Annotations
Extract structured data from unstructured documents using AI-powered operators.
Annotations are Ragnerock’s core mechanism for extracting structured data from unstructured documents. This guide covers how annotation schemas work and how to access your extracted data.
What Are Annotations?
Annotations transform unstructured document content into structured, queryable data. The system uses:
- Operators — Define the shape of data to extract (JSON Schema) and AI instructions
- Workflows — Orchestrate multiple operators into processing pipelines
- Annotations — The actual extracted data attached to documents
The result is structured data you can query with SQL, export to your data warehouse, or use in your quantitative models.
Operators (Annotation Schemas)
Operators define what data to extract.

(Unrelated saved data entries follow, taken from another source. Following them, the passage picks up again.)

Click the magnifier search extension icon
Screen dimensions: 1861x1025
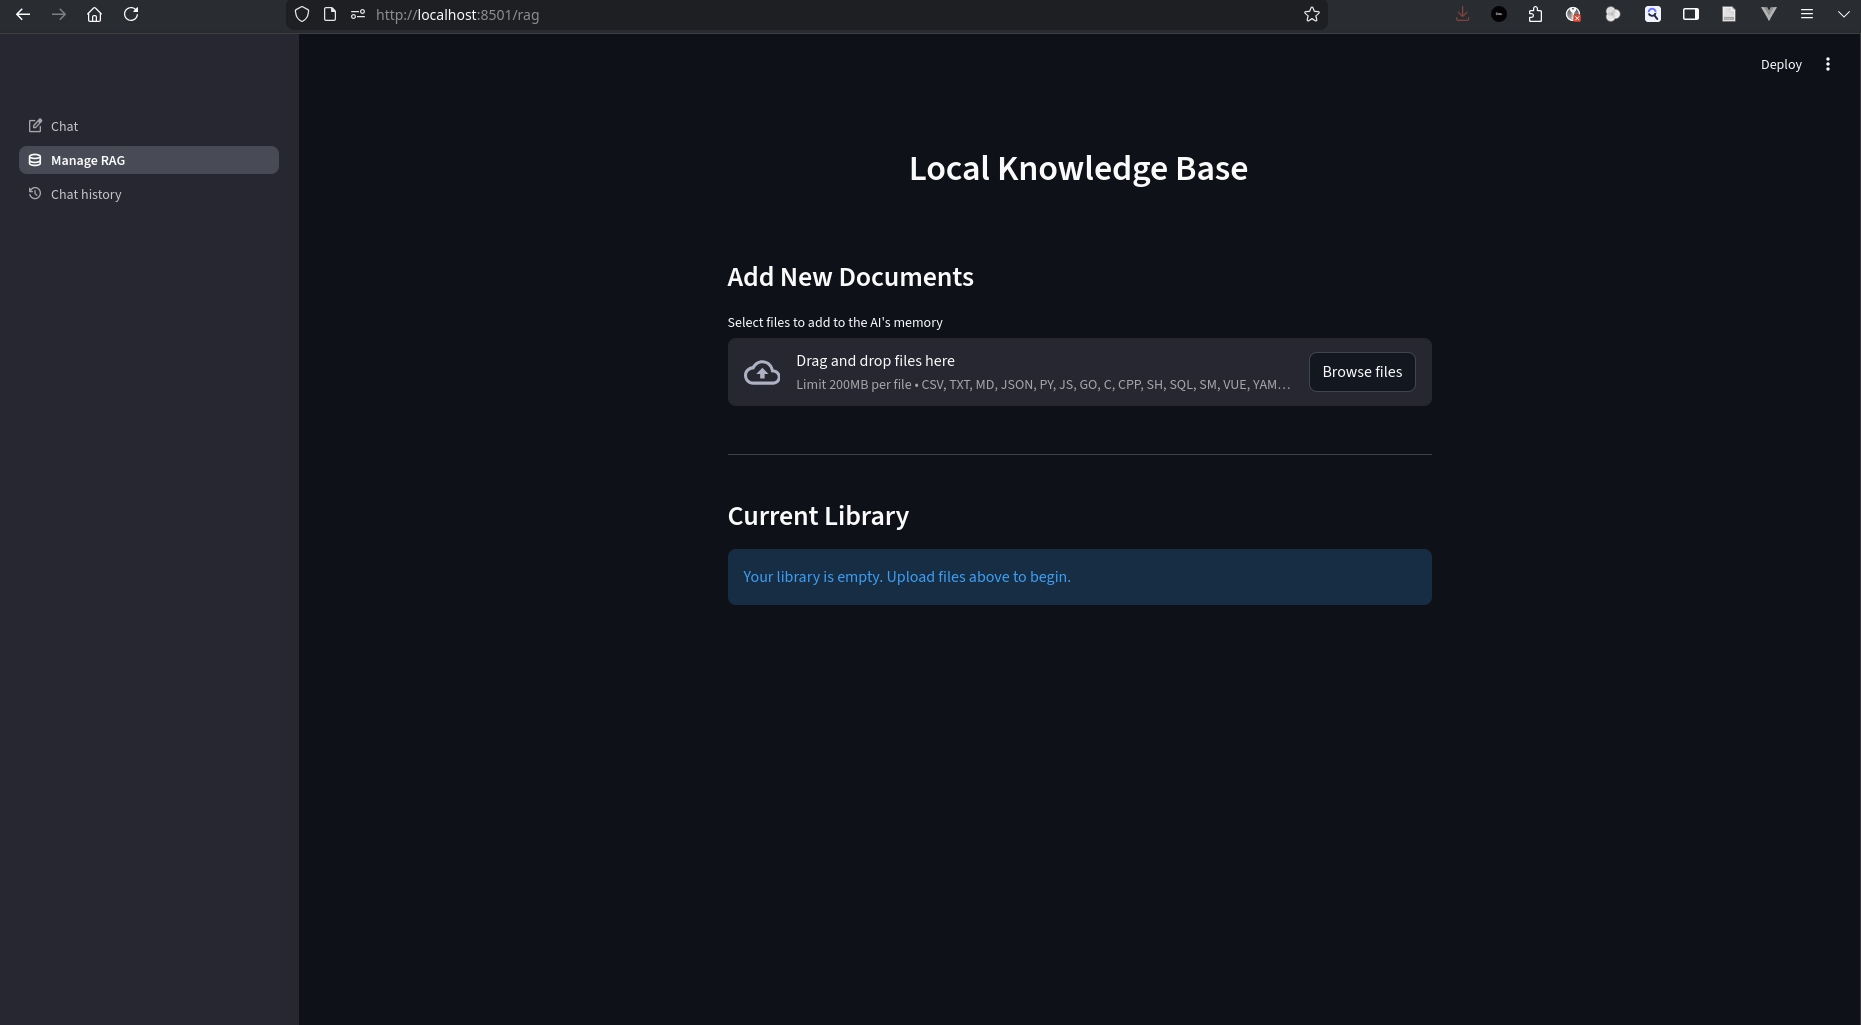[x=1652, y=14]
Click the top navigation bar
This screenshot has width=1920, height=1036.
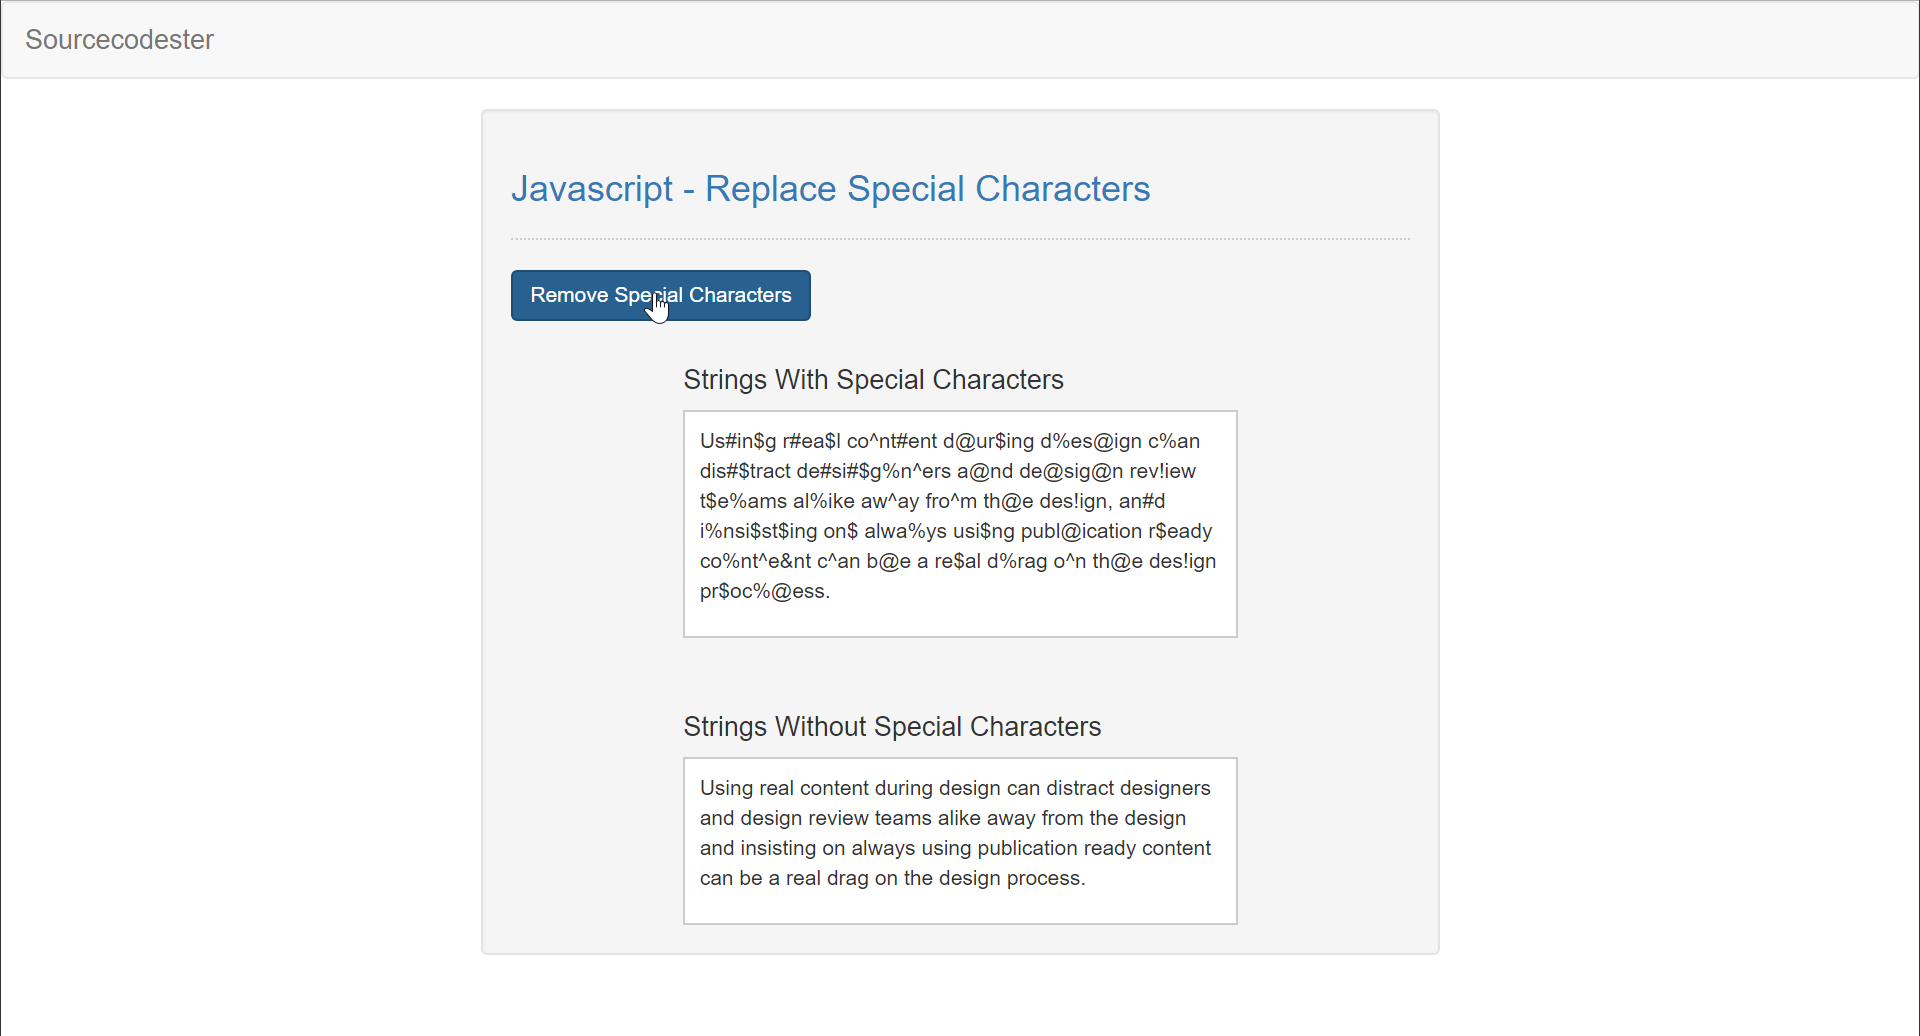point(960,38)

Each operator has:
- Name — Identifier for the extraction task
- JSON Schema — The structure of the output data
- Generation Prompt — Instructions for the AI model
- Scope — Granularity level (document, page, paragraph, or sentence)
Viewing Operators
Operators are created in the Ragnerock web application. Use the SDK to list available operators:
from ragnerock import create_engine, Session, Operator
engine = create_engine("ragnerock://user@example.com:pass@api.ragnerock.com/my_project")
with Session(engine) as session:
for op in session.list(Operator):
print(f"{op.name}: {op.description}")
print(f" Scope: {op.scope.name}")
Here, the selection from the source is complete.